=== What to produce ===
For each line below that contains the word "agent", make a copy.

=== Data supplied ===
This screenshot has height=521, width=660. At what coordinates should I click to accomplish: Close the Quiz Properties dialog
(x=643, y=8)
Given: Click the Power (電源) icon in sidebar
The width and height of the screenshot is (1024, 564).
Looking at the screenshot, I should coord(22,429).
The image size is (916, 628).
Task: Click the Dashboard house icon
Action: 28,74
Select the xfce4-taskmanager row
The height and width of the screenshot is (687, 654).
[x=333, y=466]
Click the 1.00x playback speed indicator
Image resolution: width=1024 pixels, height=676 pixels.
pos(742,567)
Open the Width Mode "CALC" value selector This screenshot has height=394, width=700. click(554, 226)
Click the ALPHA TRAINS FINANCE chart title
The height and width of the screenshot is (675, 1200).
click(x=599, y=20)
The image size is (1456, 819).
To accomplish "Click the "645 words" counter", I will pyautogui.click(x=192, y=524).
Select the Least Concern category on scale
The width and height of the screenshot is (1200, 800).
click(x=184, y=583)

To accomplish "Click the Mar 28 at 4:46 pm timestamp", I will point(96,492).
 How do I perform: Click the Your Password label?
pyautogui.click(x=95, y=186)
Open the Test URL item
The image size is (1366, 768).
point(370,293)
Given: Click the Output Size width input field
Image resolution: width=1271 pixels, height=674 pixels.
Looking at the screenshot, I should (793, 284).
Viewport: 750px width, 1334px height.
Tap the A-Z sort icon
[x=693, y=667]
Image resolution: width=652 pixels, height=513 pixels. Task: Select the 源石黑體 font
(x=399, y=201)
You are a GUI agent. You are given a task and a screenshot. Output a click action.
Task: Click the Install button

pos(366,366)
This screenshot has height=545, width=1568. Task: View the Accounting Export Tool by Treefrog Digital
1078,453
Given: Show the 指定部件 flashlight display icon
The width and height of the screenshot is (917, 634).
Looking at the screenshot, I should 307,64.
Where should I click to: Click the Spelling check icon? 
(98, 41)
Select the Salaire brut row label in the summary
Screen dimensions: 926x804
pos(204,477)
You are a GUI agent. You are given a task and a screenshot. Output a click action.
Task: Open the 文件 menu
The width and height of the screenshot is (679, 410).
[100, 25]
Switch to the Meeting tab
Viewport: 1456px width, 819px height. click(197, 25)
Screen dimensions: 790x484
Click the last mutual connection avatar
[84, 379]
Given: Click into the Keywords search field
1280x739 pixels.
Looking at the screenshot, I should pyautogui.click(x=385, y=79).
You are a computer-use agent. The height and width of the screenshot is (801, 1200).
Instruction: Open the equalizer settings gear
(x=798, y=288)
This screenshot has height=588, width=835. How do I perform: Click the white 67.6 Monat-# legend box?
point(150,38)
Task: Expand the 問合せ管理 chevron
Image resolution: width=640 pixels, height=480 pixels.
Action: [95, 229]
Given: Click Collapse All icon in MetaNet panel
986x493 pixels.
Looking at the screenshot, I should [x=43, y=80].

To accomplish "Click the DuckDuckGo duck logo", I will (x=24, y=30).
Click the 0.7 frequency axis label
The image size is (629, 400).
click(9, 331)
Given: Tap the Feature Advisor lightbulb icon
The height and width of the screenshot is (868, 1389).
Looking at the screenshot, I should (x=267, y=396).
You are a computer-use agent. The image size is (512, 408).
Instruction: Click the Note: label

=== Expected output ===
You are a GUI agent. You are given a task and a screenshot. Output a click action.
You are a GUI agent. You are given a task and a screenshot. Output a click action.
You are a computer-use agent. The height and width of the screenshot is (801, 1200).
You are a computer-use agent. The image size is (512, 408).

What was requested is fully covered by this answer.